Wir sind uns der Verantwortung bewusst, Klimaschutz als zentrale Überlebensfrage zu verankern, und das heißt, als bedeutendes Industrieland mit dazu beizutragen, dass die Erderwärmung gedrosselt wird. Aber Deutschland stößt überdurchschnittlich viel CO2 aus. Deswegen machen wir den Erfolg der Sondierungsverhandlungen davon abhängig, ob wir den Pariser Klimazielen näher kommen oder nicht. Wir können nicht in eine Regierung eintreten, in der die alten Klimaschutzziele nicht mehr gelten sollen oder wir nur zaudernd und zögerlich Maßnahmen zum Klimaschutz einführen, die nicht wirklich zur Trendwende führen. Das wäre angesichts der Dramatik der Klimakrise nicht zu verantworten.

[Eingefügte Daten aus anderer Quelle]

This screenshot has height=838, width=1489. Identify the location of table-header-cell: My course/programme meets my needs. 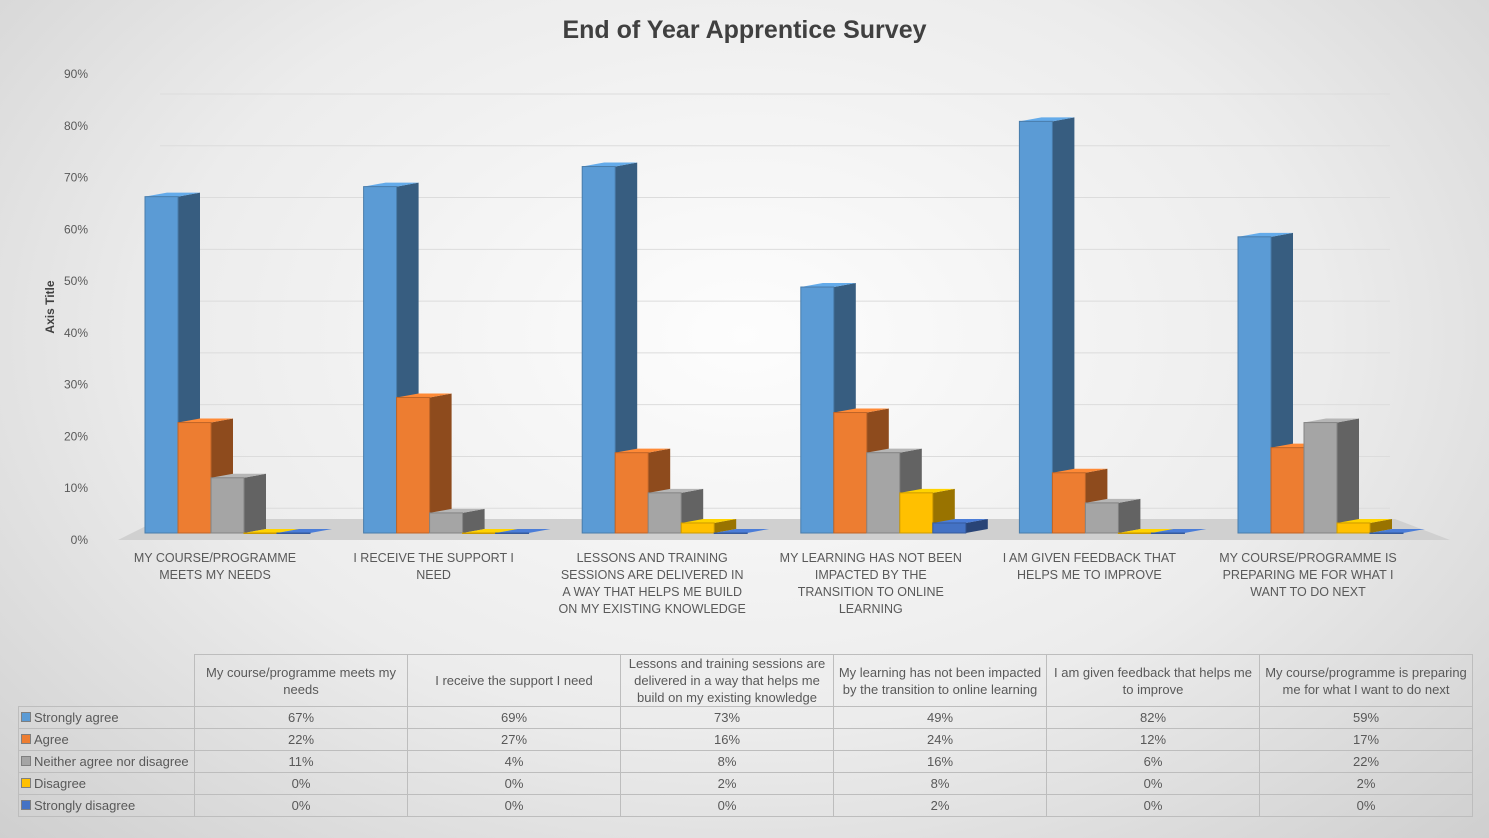
(301, 680).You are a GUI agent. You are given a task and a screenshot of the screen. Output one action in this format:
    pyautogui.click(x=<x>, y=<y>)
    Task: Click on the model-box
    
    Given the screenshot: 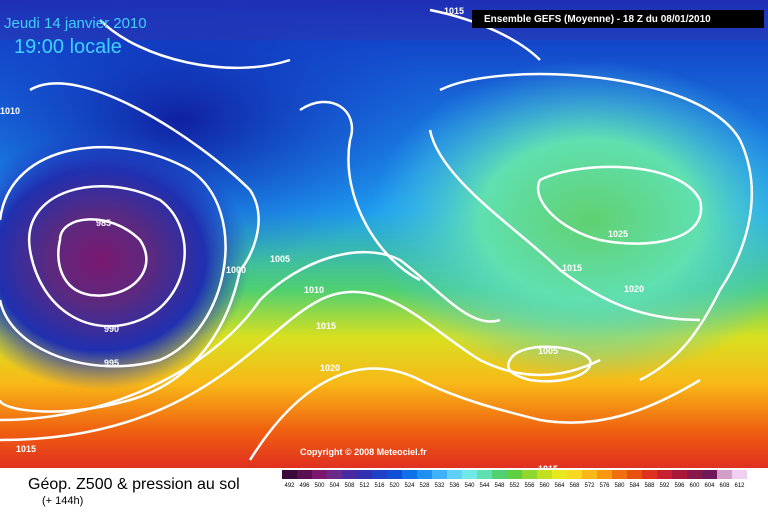 What is the action you would take?
    pyautogui.click(x=618, y=19)
    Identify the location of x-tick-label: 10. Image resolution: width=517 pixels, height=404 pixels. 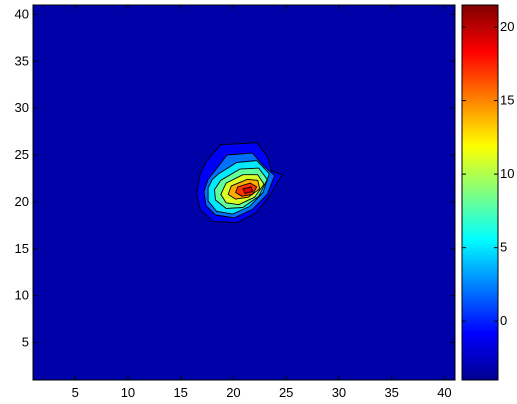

Die FDP liebäugelt schon mit Neuwahlen. »In diesem Klima kann nichts gedeihen«, monierte Wolfgang Kubicki - und sprach Sie dabei direkt an. Was sagt Ihr Bauchgefühl: Klappt Jamaika?
Die FDP sollte sich jetzt auf die Gespräche am Verhandlungstisch konzentrieren und nicht über Neuwahlen schwadronieren. Wir haben noch viele Baustellen und der Ausgang ist völlig offen. Wichtig ist aber, dass die Ernsthaftigkeit da ist - das vermisse ich bei einigen in der FDP.